Passing through San Tomas Expressway off Cabrillo Avenue, one might catch glimpses of skateboarders gliding across bowls and ramps, sometimes performing gravity-defying stunts, as they practice their craft at the city’s 16,000 square foot Skate Park, accommodating skateboarders of all levels.
“The official open date of the Skate Park was Sept. 20, 1999,” says Darrick Oba, recreation coordinator at Youth Activity Center. “It has provided a supervised space for kids to skateboard in. [The Parks & Recreation Department’s skateboarding class] is very basic for beginners. The teacher teaches them how to correctly stand on the board, push on the board, and cruise on the board in a forward motion. Some kids get it faster than others. The faster ones go on to ramps. They go forward and backwards to maneuver the verts, which are transitions, and the bowls. We have a rail for the kids to skate on. We have stairs, two small reservoirs and a large reservoir with an eight feet vert.” (Verts are vertical ramps skateboarders use.)
Oba considers skateboarding a legitimate sport, one where the learning curve requires the willingness to fall down quite a bit.

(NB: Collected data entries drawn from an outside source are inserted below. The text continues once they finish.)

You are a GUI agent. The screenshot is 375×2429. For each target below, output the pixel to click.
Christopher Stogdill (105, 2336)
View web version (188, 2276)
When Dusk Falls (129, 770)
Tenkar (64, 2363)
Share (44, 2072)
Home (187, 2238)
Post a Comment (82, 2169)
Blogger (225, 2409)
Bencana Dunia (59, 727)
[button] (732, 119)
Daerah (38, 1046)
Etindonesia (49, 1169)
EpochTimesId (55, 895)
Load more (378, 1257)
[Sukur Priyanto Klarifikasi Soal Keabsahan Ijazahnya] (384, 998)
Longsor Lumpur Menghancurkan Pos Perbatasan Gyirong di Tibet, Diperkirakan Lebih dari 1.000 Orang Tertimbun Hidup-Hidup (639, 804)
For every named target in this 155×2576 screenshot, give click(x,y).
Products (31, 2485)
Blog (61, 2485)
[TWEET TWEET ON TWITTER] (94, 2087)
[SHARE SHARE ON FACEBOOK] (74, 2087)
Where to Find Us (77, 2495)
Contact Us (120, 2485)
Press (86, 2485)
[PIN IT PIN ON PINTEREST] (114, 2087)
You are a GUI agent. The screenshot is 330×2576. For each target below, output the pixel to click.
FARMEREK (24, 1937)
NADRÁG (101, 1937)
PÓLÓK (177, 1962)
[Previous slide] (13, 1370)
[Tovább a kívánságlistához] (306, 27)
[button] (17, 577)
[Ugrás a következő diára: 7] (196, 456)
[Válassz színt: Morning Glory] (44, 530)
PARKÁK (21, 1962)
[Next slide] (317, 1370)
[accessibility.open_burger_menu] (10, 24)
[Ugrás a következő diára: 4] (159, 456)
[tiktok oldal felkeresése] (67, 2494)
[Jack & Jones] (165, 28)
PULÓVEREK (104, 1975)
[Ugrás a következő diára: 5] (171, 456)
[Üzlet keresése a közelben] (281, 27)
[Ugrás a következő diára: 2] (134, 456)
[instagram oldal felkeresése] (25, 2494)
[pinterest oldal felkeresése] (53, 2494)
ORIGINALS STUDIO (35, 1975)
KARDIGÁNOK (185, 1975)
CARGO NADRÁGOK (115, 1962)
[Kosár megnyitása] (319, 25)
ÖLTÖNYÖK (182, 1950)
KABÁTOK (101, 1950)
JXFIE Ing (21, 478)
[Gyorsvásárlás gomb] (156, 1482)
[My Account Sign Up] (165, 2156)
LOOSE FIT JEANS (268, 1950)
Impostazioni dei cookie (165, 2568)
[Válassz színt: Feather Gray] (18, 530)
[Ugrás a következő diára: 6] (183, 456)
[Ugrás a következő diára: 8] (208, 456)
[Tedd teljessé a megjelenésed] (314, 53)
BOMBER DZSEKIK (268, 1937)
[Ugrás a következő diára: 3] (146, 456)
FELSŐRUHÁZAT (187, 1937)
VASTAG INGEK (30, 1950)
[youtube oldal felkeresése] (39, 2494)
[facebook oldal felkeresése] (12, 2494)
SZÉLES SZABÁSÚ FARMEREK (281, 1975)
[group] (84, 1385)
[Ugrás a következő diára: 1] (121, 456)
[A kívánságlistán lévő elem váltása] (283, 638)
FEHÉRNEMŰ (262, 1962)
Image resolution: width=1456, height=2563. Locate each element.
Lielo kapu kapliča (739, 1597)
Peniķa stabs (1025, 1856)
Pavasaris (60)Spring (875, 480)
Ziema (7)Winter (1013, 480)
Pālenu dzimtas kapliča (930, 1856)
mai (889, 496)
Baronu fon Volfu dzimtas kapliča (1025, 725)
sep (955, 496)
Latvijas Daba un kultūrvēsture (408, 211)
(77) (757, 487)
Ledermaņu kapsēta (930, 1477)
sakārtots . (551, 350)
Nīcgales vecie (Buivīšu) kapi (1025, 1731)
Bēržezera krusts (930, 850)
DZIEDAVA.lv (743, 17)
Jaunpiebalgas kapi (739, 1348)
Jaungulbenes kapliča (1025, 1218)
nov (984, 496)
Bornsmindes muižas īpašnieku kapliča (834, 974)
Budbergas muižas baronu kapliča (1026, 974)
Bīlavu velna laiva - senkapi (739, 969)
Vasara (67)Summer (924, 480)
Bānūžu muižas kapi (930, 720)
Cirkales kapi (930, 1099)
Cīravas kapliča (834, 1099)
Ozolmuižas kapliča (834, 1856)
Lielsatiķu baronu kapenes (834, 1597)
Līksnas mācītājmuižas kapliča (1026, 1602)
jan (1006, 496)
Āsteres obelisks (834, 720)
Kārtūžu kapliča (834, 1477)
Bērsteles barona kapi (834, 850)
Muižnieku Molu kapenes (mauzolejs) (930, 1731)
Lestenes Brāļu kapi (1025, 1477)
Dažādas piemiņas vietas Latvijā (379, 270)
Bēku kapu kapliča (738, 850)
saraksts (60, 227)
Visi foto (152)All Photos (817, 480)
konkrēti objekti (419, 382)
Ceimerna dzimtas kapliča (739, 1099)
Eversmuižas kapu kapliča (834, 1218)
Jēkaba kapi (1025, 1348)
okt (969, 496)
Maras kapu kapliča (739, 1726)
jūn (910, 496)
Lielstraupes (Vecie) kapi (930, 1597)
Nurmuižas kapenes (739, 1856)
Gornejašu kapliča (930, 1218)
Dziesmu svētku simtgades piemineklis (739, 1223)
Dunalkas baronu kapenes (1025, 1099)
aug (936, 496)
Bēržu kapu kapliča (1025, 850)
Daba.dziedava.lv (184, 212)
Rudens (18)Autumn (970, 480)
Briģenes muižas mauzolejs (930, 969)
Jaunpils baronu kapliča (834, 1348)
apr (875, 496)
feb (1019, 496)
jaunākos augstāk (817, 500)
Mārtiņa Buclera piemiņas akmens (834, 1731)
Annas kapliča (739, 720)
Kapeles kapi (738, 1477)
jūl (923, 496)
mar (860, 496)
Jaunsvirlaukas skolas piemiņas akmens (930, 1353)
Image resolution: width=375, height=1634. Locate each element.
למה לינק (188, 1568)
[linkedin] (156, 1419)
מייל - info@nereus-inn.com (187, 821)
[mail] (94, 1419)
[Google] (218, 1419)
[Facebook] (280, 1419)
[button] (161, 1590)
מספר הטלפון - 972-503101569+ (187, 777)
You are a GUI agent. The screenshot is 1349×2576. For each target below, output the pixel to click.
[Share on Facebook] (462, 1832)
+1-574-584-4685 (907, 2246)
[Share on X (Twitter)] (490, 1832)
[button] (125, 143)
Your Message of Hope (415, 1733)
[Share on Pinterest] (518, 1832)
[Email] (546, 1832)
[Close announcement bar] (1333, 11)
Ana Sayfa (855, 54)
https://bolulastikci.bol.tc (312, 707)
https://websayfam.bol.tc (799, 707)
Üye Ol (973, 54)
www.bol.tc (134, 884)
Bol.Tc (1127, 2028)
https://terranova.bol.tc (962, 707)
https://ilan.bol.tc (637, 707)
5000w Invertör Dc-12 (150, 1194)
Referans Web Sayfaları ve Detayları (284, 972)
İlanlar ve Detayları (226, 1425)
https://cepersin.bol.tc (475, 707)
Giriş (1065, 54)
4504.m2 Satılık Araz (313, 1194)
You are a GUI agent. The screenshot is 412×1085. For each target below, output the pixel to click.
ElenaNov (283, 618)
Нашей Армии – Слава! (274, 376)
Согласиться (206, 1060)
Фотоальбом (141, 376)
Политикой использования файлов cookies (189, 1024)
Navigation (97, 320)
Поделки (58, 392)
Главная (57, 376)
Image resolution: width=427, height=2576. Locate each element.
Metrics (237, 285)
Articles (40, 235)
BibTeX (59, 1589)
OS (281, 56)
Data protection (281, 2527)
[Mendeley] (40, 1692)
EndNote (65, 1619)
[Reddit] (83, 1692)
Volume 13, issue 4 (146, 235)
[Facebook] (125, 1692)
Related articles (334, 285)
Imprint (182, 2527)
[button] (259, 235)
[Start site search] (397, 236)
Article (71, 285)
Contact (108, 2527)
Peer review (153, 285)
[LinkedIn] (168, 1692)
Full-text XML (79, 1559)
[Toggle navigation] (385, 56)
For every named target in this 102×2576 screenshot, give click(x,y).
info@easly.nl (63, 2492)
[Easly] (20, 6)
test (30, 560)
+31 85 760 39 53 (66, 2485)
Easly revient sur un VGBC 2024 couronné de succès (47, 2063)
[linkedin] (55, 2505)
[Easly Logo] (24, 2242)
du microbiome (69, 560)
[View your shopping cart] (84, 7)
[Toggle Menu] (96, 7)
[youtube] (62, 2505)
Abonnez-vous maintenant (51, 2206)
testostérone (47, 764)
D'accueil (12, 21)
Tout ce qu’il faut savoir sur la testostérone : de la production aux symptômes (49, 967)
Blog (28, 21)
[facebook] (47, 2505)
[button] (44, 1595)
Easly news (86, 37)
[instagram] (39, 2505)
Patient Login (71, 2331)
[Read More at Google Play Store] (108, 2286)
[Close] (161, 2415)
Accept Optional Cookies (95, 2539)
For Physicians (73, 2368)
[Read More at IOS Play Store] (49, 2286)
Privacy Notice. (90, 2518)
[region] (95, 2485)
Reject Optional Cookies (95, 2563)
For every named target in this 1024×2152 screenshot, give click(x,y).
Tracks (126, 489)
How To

“It’s an extremely physical activity that requires balance, core strength and mental toughness,” Oba says. “It’s not easy to learn these tricks.”
During a recent Friday class open to students ages five to 12, learners showed up in their helmets, elbow pads and knee pads.
“Right now, my favorite thing to do is grinding,” says Kate Kovrova, 11. “That’s basically when you get on a ledge or a pipe by jumping on to it with your skateboard and grinding it with the metal part of your wheels.”
“I have four children, two twin boys and two girls, and all four kids are enrolled in the class,” says Daniel Wan, accompanied by wife Maricar. “This is my kids’ first class. We want them to learn the basic fundamentals and safety aspects of skateboarding. I’m surprised the boys were going down the ramp on their first day.”
“I’ve seen people who didn’t ride a skateboard before, and by the end of the first skate lesson, they could maneuver a board by themselves,” says Kristopher Gabriel, class instructor. “For some people it could take a bit longer. I encourage people to practice on their own time, not just in class.”
According to Oba, a skateboarder doesn’t have to be in a class to come here, as the park allows free skating during open hours. Use of the Skate Park is restricted to City of Santa Clara residents and Santa Clara Unified School District students only. Chris Moon, 14, meets the requirement.
“I come here once a week,” says Moon. “It’s easy to skate in this park and it’s the closest park from my house.”